Hepatorenal syndrome (HRS) is a serious complication of advanced chronic liver disease. Different pharmacological therapies have variable efficacy. We performed a systematic review and meta-analysis to compare the efficacy of various drugs in the treatment of HRS.

Study:

Randomized controlled trials comparing active drug with placebo or comparing 2 different drugs were included in this analysis. Primary study outcome was reversal of HRS. Secondary outcomes were HRS relapse and patient survival. Subgroup analysis was performed on patients with type 1 HRS.

Results:

Thirteen randomized controlled trial were eligible for analysis. Terlipressin plus albumin was more efficacious than placebo plus albumin (odds ratio=4.72; 95% confidence interval, 1.72-12.93; P=0.003) or midodrine plus albumin and octreotide (odds ratio=5.94; 95% confidence interval, 1.69-20.85; P=0.005), for HRS reversal. However, no significant difference was noted comparing terlipressin plus albumin versus noradrenaline plus albumin, octreotide plus albumin versus placebo plus albumin or noradrenaline plus albumin versus midodrine plus albumin and octreotide. None of the comparisons showed difference on HRS relapse or patient survival.
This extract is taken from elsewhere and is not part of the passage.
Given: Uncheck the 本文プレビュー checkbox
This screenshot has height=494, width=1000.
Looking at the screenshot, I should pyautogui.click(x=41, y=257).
Subgroup analysis revealed that terlipressin was more effective than placebo for type 1 HRS reversal, but no significant differences were noted between any other comparisons, and none of the comparisons showed difference on HRS relapse or patient survival.

Conclusions:

Intravenous infusion of terlipressin is the most effective medical therapy for reversing HRS. Intravenous infusion of noradrenaline is an acceptable alternative. Studies are needed as basis for developing pharmacological strategies to reduce relapse of HRS and improve patient survival.